The field station at Mbita was a magnificent centre, able to house scores of researchers for months at a time.

Situated at the end of the Homa Bay-Mbita Road, a bone-rattling 64km drive past villages much like Kogelo, bearing little evidence that they were connected in any way to the 20th century, you arrived at the ICIPE centre with its blazing floodlights at the end of a long, old darkness. It felt like a grounded spaceship.

Mbeji Academy was Prof Odhiambo’s dream for the next generation of scientists. It was an idea to be enacted in three phases, culminating in a centre dedicated to science and research.

He intended for it to become an international school, attracting the brightest young scientific minds in the region.

The school was still in development when I arrived, student No 48, and the workshops and lab were rudimentary. But the teachers were committed; the first graduating class managed a more than respectable 17th place in the national KCSE exams.

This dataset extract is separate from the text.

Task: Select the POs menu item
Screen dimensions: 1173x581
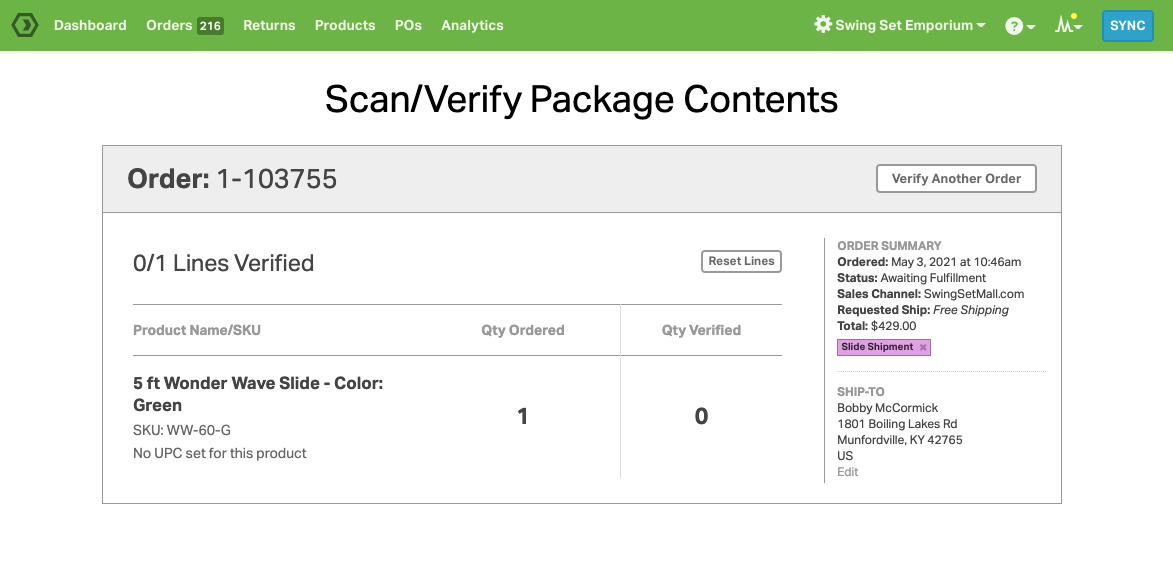Action: coord(408,25)
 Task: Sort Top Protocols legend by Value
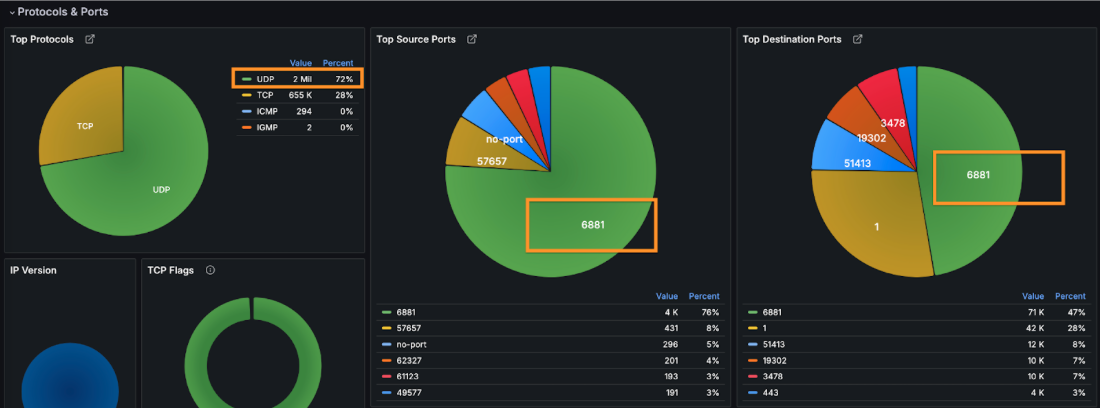(300, 62)
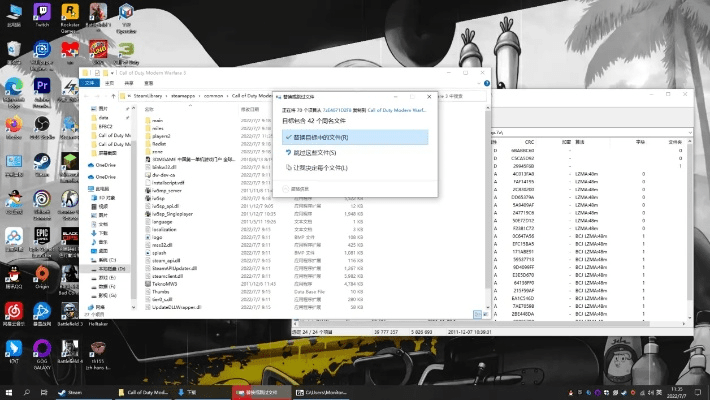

But things began to fall apart at Mbeji. Teachers as well as parents had been assured that what existed — the simple structures brightly painted to mask the fact of the lack of proper facilities — was temporary.

That soon, real investment in the school would be made (partly as well to justify the huge fees parents were paying). And going by the professor’s unimpeachable reputation, his track record, there was no reason to doubt it.

Four years down the line, however, nothing had changed. There was talk of misappropriation, school development funds being diverted. Students became restive. Teachers began to leave. There was a strike. Performance plummeted. The professor’s fortunes, it was said, had taken a nosedive. He was no longer the man he used to be.